OAKLAND – The Warriors reacted to this victory without even a modicum of celebration. Even in triumph, they rather scolded themselves.
And rightly so, since their performance in a 133-120 outlasting of the pesky Phoenix Suns on Sunday looked not at all like the blueprint the Warriors have drawn up for themselves.
They’ve designed their roster around having the offense follow the lead of the defense. The defense on this night, with two brief but significant exceptions, provided no direction or even influence. So the offense came up with season-highs for points (133) and points in a half (71 in the second).
“If you’re trying to win a championship, you don’t do that by simply outscoring people,” Warriors coach Steve Kerr said
“Today was one of those games where it’s like . . . it’s a letdown game,” forward Draymond Green said.
“That’s human nature to try and make excuses for what you shouldn’t focus on this or focus on that,” Stephen Curry said. “We have to kind of overcome that.”
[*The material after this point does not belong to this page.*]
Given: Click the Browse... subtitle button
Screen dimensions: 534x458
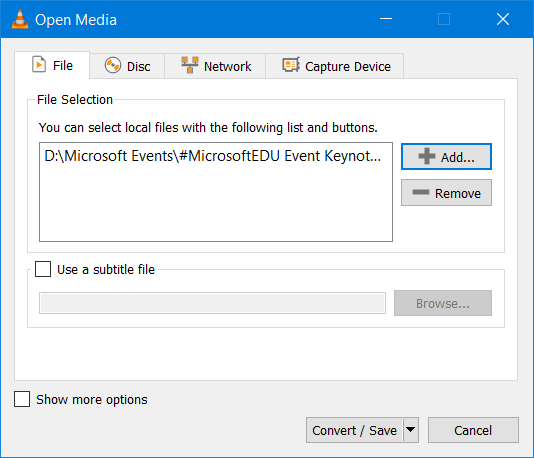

Yet the Warriors still won, following a 27-9 closing burst to put away a Suns team that for most of the night did a wonderful job of fighting through fatigue resulting from having completed a game 22 hours earlier in Phoenix.
“Give the Suns credit; they are a well-coached and very young and talented team,” Thompson said. "But if we want to get where we need to go, we have to pick it up on that side of the ball.”
The second half featured a couple defensive highlights that – even on a night when Klay Thompson, Kevin Durant and Curry combine for 89 points – provided graphic illustration of the importance of that element for the Warriors.
One, there was the third-quarter sequence with Durant chasing down Suns guard Devin Booker for a spectacular block at the rim, sending a jolt of electricity through Oracle Arena and leading directly to a Curry 3-pointer in transition.
There was another Durant block, this time of Suns guard Eric Bledsoe with the Warriors up 126-117 and 1:46 remaining in the game that pretty much put Phoenix to sleep.
“There was a point when we made a couple stops,” Curry said. “Draymond got really aggressive on the ball, Pat (McCaw) and KD made those blocks that got the crowd into it and got us easy transition buckets.
“We showed we obviously have the right personnel and matchups to get stops, but we didn’t start the game off that way.”
Even as the Warriors blocked seven shots, with Durant, Green and McCaw each rejecting two, the Suns kept coming. They shot at least 50 percent in every quarter against a Warriors defense that generally was lackadaisical and often without effective communication.
It wasn’t enough to negate the offense supplied by Curry, Thompson and Durant. Curry and Thompson each totaled 30 points, and Durant finished with 29. The offense combined with just enough defense, at precisely the right moments, to power the Warriors to their fourth consecutive win – and their franchise-best ninth consecutive win over the Suns.
All of which provided a little more than relief to a Warriors team that had to come back from a five-point deficit (111-106) with 6:15 remaining.
“Good way to close, but a lot to work on defensively,” Kerr said.
“Honestly, I think this was our first game day at home without a shootaround, so it’s different from our routine,” Curry said. “Maybe our engines weren’t revved up enough before the game.
“It was a good learning experience, because it won’t be the last time.”